Instruction:
Return the following material word for word, with every line unchanged and in its original order.
★ ★ ★ ★ ★
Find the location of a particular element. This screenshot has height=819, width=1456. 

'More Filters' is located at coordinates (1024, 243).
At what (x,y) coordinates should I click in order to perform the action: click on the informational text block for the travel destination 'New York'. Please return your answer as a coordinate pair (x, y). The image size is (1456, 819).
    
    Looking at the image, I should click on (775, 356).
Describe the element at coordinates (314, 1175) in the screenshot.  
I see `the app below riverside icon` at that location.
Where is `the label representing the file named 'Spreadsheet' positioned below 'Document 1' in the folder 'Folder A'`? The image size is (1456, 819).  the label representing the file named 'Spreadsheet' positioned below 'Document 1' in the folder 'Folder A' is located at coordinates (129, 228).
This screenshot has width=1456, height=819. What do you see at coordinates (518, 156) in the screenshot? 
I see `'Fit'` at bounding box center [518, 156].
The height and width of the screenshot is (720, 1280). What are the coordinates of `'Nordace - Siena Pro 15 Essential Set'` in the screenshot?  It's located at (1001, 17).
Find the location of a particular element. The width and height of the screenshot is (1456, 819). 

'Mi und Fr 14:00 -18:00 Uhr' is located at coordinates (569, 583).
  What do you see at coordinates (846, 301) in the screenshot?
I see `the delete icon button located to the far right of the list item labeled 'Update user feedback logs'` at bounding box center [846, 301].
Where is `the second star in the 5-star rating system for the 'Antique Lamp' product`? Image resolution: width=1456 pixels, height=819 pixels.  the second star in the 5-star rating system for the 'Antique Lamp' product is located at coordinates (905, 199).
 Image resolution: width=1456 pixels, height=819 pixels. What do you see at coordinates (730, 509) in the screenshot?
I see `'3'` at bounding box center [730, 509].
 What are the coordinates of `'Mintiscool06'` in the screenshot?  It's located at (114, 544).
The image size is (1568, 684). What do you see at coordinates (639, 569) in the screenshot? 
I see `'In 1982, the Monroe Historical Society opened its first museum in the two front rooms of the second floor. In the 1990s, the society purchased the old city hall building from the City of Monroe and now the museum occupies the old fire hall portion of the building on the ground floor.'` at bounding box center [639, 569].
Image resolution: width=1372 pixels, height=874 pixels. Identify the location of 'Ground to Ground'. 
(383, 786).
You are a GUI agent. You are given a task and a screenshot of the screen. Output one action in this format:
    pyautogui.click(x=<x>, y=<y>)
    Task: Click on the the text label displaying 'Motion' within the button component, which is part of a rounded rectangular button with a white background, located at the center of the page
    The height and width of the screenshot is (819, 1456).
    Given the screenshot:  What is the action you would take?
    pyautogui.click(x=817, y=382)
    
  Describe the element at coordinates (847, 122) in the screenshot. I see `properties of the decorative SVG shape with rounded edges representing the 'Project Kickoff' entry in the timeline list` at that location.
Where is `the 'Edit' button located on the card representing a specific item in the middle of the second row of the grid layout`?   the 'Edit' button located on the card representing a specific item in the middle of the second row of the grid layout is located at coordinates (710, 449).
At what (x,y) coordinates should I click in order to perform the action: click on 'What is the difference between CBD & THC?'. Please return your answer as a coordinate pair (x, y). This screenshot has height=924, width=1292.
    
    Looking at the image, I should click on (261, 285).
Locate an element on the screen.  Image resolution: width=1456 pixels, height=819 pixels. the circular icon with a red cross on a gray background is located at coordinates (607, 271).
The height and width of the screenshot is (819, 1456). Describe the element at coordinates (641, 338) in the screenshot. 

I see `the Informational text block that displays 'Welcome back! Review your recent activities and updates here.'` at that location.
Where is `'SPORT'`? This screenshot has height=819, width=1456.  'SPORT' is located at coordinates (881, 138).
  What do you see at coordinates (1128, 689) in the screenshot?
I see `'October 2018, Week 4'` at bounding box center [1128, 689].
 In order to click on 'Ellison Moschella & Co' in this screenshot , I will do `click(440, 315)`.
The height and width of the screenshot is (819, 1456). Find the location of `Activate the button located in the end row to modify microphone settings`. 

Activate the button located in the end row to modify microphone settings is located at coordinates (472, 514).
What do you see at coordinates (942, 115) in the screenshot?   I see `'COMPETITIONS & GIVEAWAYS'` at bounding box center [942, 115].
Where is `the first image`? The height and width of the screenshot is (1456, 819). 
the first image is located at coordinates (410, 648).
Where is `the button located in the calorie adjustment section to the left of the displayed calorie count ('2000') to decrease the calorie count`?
★ ★ ★ ★ ★
Solution to this problem:
Find the location of a particular element. This screenshot has height=819, width=1456. 

'More Filters' is located at coordinates (1024, 243).
At what (x,y) coordinates should I click in order to perform the action: click on the informational text block for the travel destination 'New York'. Please return your answer as a coordinate pair (x, y). The image size is (1456, 819).
    
    Looking at the image, I should click on (775, 356).
Describe the element at coordinates (314, 1175) in the screenshot.  
I see `the app below riverside icon` at that location.
Where is `the label representing the file named 'Spreadsheet' positioned below 'Document 1' in the folder 'Folder A'`? The image size is (1456, 819).  the label representing the file named 'Spreadsheet' positioned below 'Document 1' in the folder 'Folder A' is located at coordinates (129, 228).
This screenshot has width=1456, height=819. What do you see at coordinates (518, 156) in the screenshot? 
I see `'Fit'` at bounding box center [518, 156].
The height and width of the screenshot is (720, 1280). What are the coordinates of `'Nordace - Siena Pro 15 Essential Set'` in the screenshot?  It's located at (1001, 17).
Find the location of a particular element. The width and height of the screenshot is (1456, 819). 

'Mi und Fr 14:00 -18:00 Uhr' is located at coordinates (569, 583).
  What do you see at coordinates (846, 301) in the screenshot?
I see `the delete icon button located to the far right of the list item labeled 'Update user feedback logs'` at bounding box center [846, 301].
Where is `the second star in the 5-star rating system for the 'Antique Lamp' product`? Image resolution: width=1456 pixels, height=819 pixels.  the second star in the 5-star rating system for the 'Antique Lamp' product is located at coordinates (905, 199).
 Image resolution: width=1456 pixels, height=819 pixels. What do you see at coordinates (730, 509) in the screenshot?
I see `'3'` at bounding box center [730, 509].
 What are the coordinates of `'Mintiscool06'` in the screenshot?  It's located at (114, 544).
The image size is (1568, 684). What do you see at coordinates (639, 569) in the screenshot? 
I see `'In 1982, the Monroe Historical Society opened its first museum in the two front rooms of the second floor. In the 1990s, the society purchased the old city hall building from the City of Monroe and now the museum occupies the old fire hall portion of the building on the ground floor.'` at bounding box center [639, 569].
Image resolution: width=1372 pixels, height=874 pixels. Identify the location of 'Ground to Ground'. 
(383, 786).
You are a GUI agent. You are given a task and a screenshot of the screen. Output one action in this format:
    pyautogui.click(x=<x>, y=<y>)
    Task: Click on the the text label displaying 'Motion' within the button component, which is part of a rounded rectangular button with a white background, located at the center of the page
    The height and width of the screenshot is (819, 1456).
    Given the screenshot:  What is the action you would take?
    pyautogui.click(x=817, y=382)
    
  Describe the element at coordinates (847, 122) in the screenshot. I see `properties of the decorative SVG shape with rounded edges representing the 'Project Kickoff' entry in the timeline list` at that location.
Where is `the 'Edit' button located on the card representing a specific item in the middle of the second row of the grid layout`?   the 'Edit' button located on the card representing a specific item in the middle of the second row of the grid layout is located at coordinates (710, 449).
At what (x,y) coordinates should I click in order to perform the action: click on 'What is the difference between CBD & THC?'. Please return your answer as a coordinate pair (x, y). This screenshot has height=924, width=1292.
    
    Looking at the image, I should click on (261, 285).
Locate an element on the screen.  Image resolution: width=1456 pixels, height=819 pixels. the circular icon with a red cross on a gray background is located at coordinates (607, 271).
The height and width of the screenshot is (819, 1456). Describe the element at coordinates (641, 338) in the screenshot. 

I see `the Informational text block that displays 'Welcome back! Review your recent activities and updates here.'` at that location.
Where is `'SPORT'`? This screenshot has height=819, width=1456.  'SPORT' is located at coordinates (881, 138).
  What do you see at coordinates (1128, 689) in the screenshot?
I see `'October 2018, Week 4'` at bounding box center [1128, 689].
 In order to click on 'Ellison Moschella & Co' in this screenshot , I will do `click(440, 315)`.
The height and width of the screenshot is (819, 1456). Find the location of `Activate the button located in the end row to modify microphone settings`. 

Activate the button located in the end row to modify microphone settings is located at coordinates (472, 514).
What do you see at coordinates (942, 115) in the screenshot?   I see `'COMPETITIONS & GIVEAWAYS'` at bounding box center [942, 115].
Where is `the first image`? The height and width of the screenshot is (1456, 819). 
the first image is located at coordinates (410, 648).
Where is `the button located in the calorie adjustment section to the left of the displayed calorie count ('2000') to decrease the calorie count`?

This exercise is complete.